Mail-in Ballot Facts
Voting by mail is an established practice
Contrary to what some people may think, voting by mail is not a new idea. Since World War I in 1918, U.S. soldiers have been able to send in their vote via mail. Postal voting, also known as absentee voting, was extended to civilians in 1948.
Why mail-in ballots work
Three states have moved to a mail-in ballot election. Oregon became the first state in 1998 to pass an initiative requiring that all elections be conducted by mail. The state of Washington followed in 2011 and Colorado in 2013.
One of the main benefits of mail-in ballots is reducing staff at polling center during an election, which results in considerable cost savings to the county as well as state.
Voting by mail is an integral and growing part of the American electoral process. In the 2012 presidential election, 21.4 percent of domestic voters cast ballots by mail, an increase from 10 percent as recently as 2000. In several states, the percentage of voters choosing to vote by mail in 2012 far surpassed the national average. Colorado reached 71.4 percent.
In 2010, the Pew Center for States have concluded that if Colorado sent all registered voters ballots by mail they could cut costs by $1.05 per registered vote, saving the state millions.
The politics of voting is as colorful as the American flag. Here are some interesting historical tidbits:
The hanging chads: In the 2000 Presidential election, Democrat Al Gore received more popular votes than Republican George W. Bush, but the electoral vote was too close to call due to New Mexico, Oregon and Florida.
Ohio’s constitution prohibits “idiots” from voting: According to the Ohio state constitution, “No idiot, or insane persons, shall be entitled to the privileges of an elector. (1851)”
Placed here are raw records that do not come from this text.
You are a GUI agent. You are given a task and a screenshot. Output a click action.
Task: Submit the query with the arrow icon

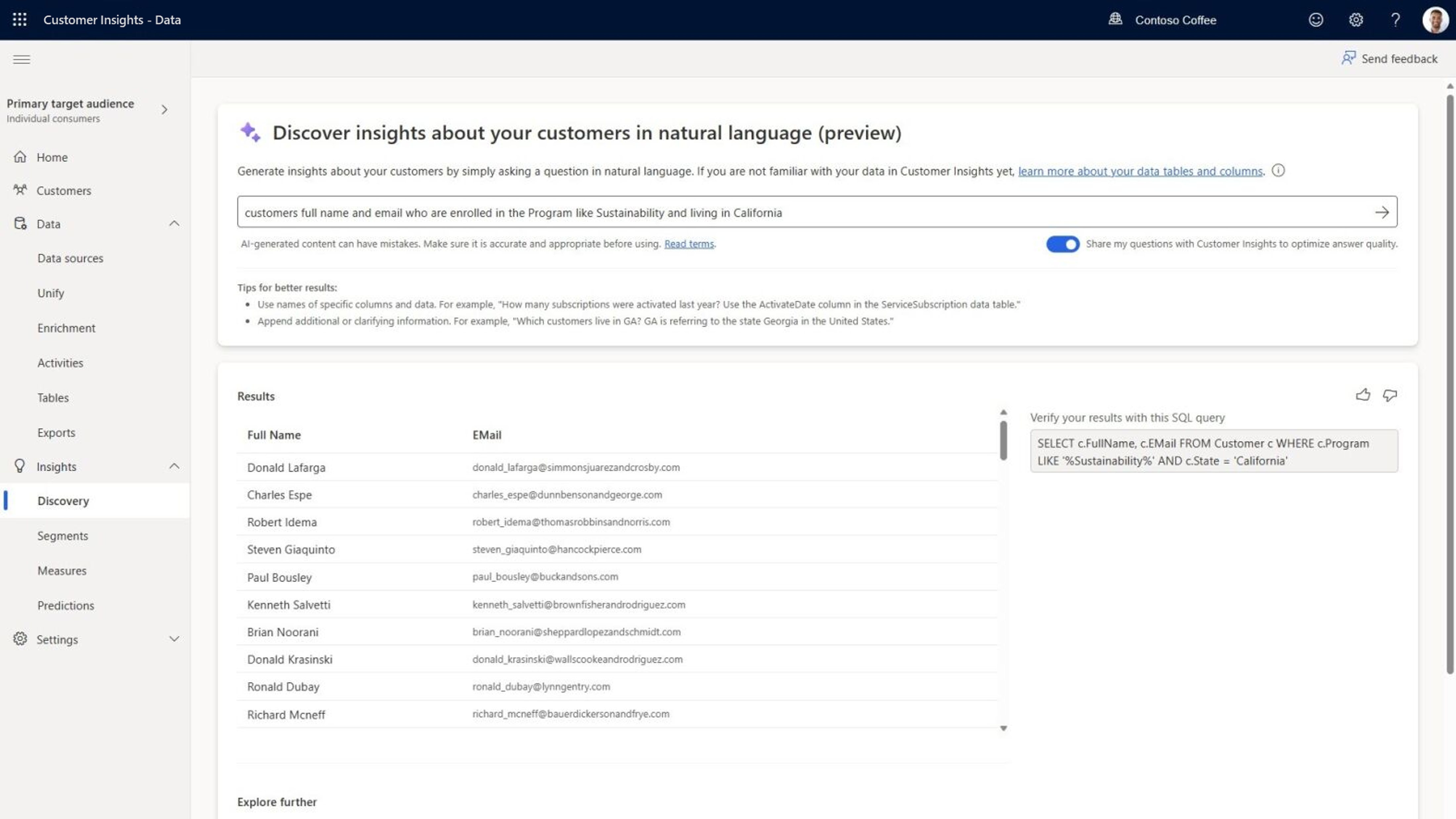point(1382,212)
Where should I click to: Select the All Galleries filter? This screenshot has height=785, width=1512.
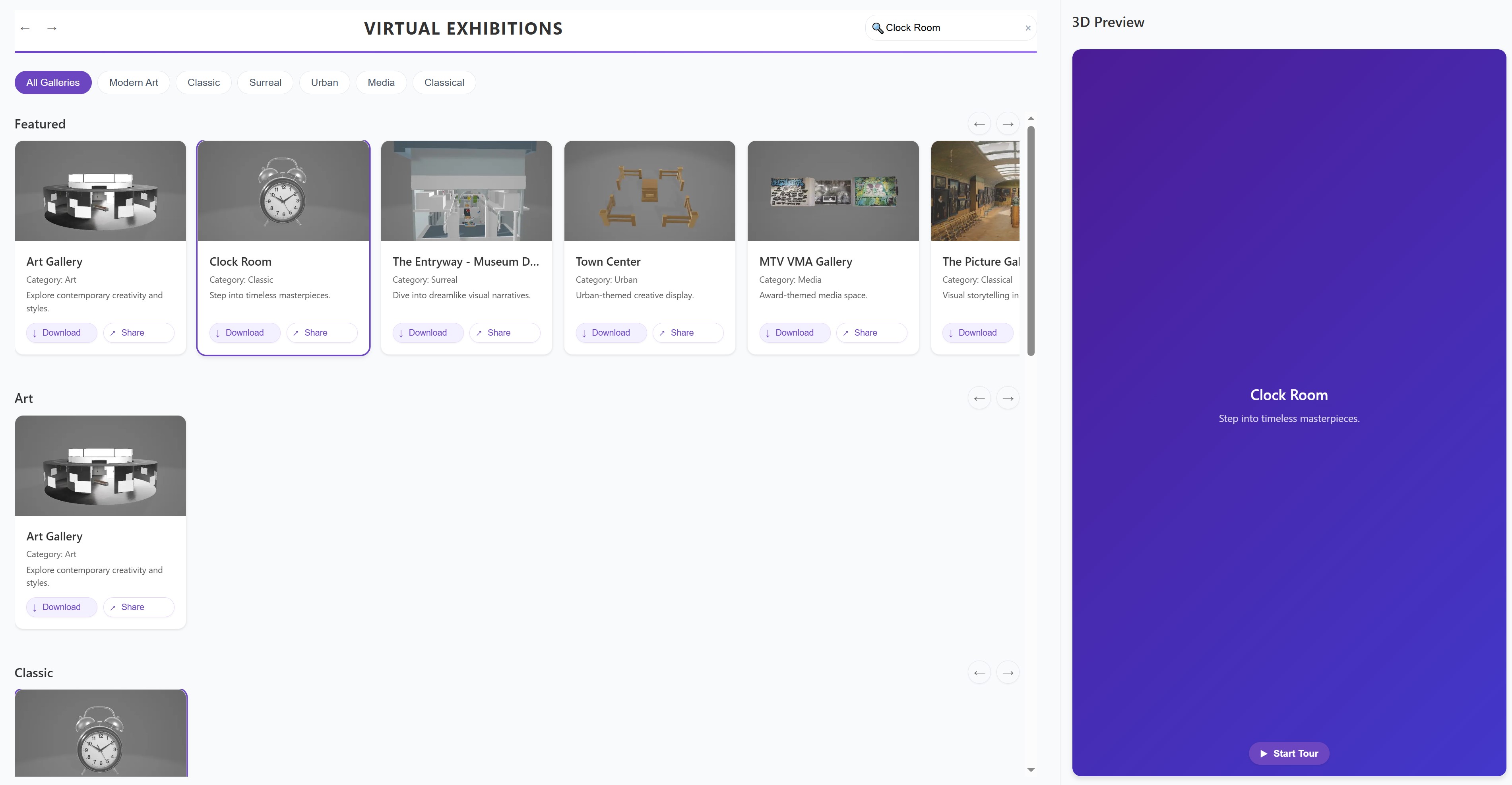[53, 83]
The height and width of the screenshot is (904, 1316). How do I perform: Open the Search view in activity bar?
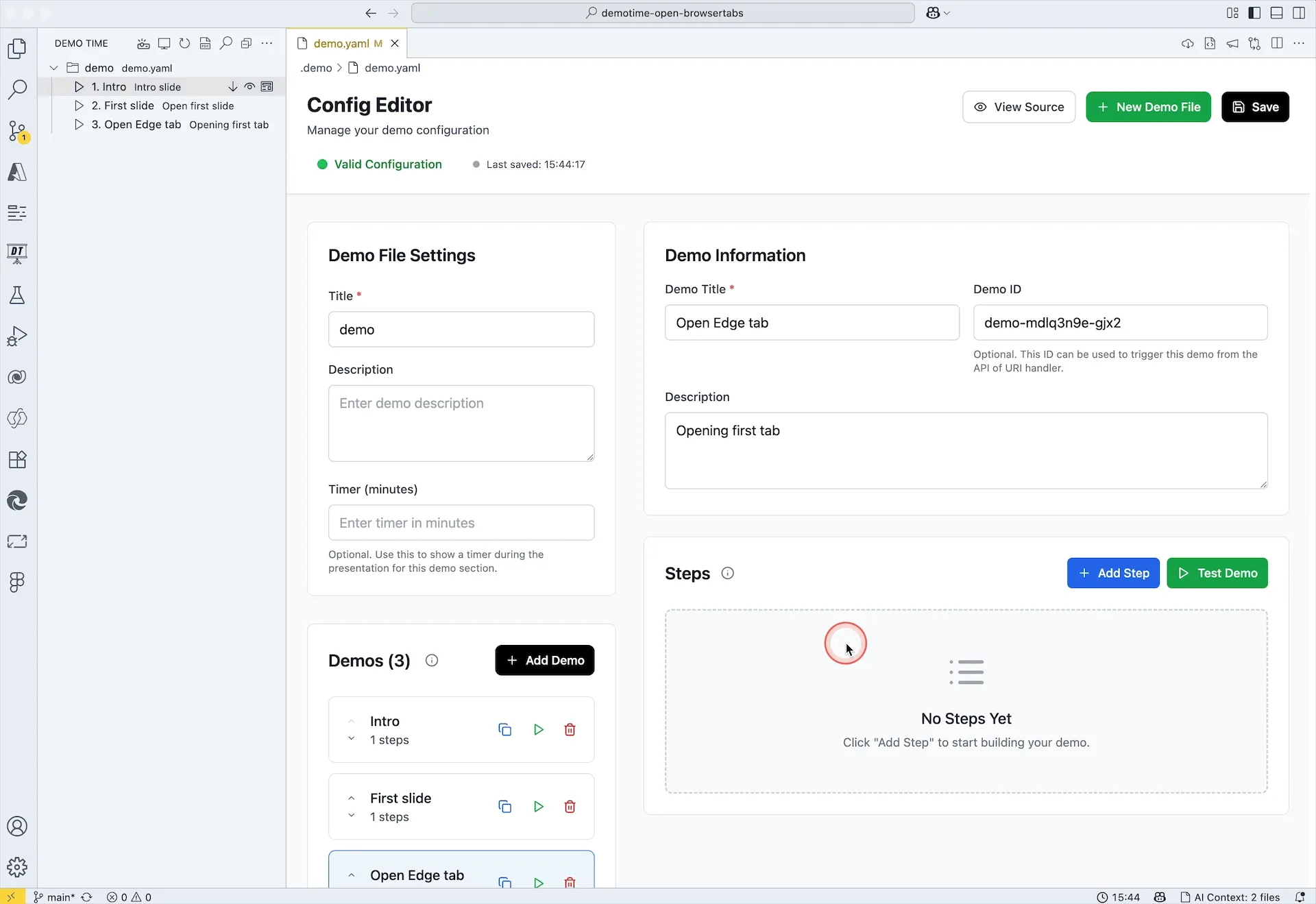point(17,89)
Alabama: Casting your ballot in Alabama can’t take longer than five minutes. In Alabama Code – Section 11-46-42, it notes the time limit for occupying of the booth.
Texas: You can vote via gun license but not student ID.
Only 20 states offer online registration: As of June 2014, according to the National Conference of State Legislatures.
Fraud..not a big issue: In a 2000 study into voting fraud, Loyola U professor Justin Levitt found only 31 cases in the US out of 1 billion ballots. Most of the case were people filing out a form incorrectly or data entry mistakes.
Ladies, married? Hope you have your papers to vote: A 96-year-old in Chattanooga, Tenn., was denied the right to vote at the polls in 2011 because she didn’t have her marriage certificate.
Want to vote, pay up: Poll taxes were still in effect for some states until 1966.
Election Day on Tuesday due to horses: In 1885, Congress selected Tuesday as the day to hold the vote because the general means of transportation was by horse and buggy. It would take a day to ride to the poll and back for most Americans, and most people did not travel on Sunday.
Running against a corpse: In 1872, incumbent Ulysses S. Grant had an easy run for a second term — because his opponent Horace Greeley died before the final votes were cast.